The original primary purpose of the star schema was to simplify the SQL required to access reporting data; to make the model more approachable to non-technical users. Of course, even simple SQL was beyond the knowledge or interest of most end-users but a sizeable proportion were happy to do so (often helped by SQL “generators” such as MicroStratery or Business Objects). But even in situations where SQL-wielding civilians were not to be found, the simplicity of the dimensional models  proved to be a valuable aid when establishing and developing the warehouse data requirements. PowerPivot requires no SQL knowledge to manipulate the dimensional model which brings the original concept full-circle but this time opening its possibilities to a much wider audience.

But surely, concentrating on the actual reports would be a more valuable requirements gathering exercise?

A so called “bottom-up approach” is often the best way to approach a reporting request particularly if the reports are simple one-off “traditional” reports. But for self-service BI, this needs to be combined with a top-down dimensional design. The idea is not to build out each and every report or indeed cube but to build a structure that’ll support likely queries. The process of building a star schema provides both a logical model and a physical implementation of that model against which potential queries can be tested. I’ve worked on several POCs destined for implementation in Essbase where the star-schema was built and potential cubes mocked up using Excel PivotTables that subsequently never went any further (except for the star-schema ETL process). The end-users derived sufficient value from the denormalised star-schema pivoted and reported in Excel.

In traditional ROLAP data-warehouses where the cubes were built directly against star-schemas, the pure logical approach to the data model often had to take a back-seat to the necessity of fine-tuning it to make response times (be that ETL or user-pivoting) acceptable. This is why I much preferred situations where the star acted as a logical model from which MOLAP cubes were built.

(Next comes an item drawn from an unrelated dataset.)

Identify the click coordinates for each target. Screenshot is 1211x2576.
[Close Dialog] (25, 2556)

With PowerPivot, ROLAP has a new champion. The column-oriented high-compression in-memory architecture means that the compromises of the past are no longer necessary. The fact table reverts back to it primary role as a many-to-many connector. In a pure hypercube, measures are just another dimension (the approach that Palo takes), this is also now true of PowerPivot models; measures can be sourced from dimension tables and dimensions from fact tables as it logically should be, but without the performance hit of old.

But what’s the advantage of a star schema over a flattened table when using PowerPivot?

It is true that the same flattened table model as used to backend a PivotTable can be used within PowerPivot. But doing so would limit the potential of the DAX language to construct measures such as average sales spread over potential customers (rather than actual customers that would typically be represented on a flattened table). Also, by creating “conformed dimensions” (single cross-business views of Customer, Product etc.) and using such tables as dimensional sources for multiple fact tables, “virtual cubes” that combine values from multiple fact tables can be built.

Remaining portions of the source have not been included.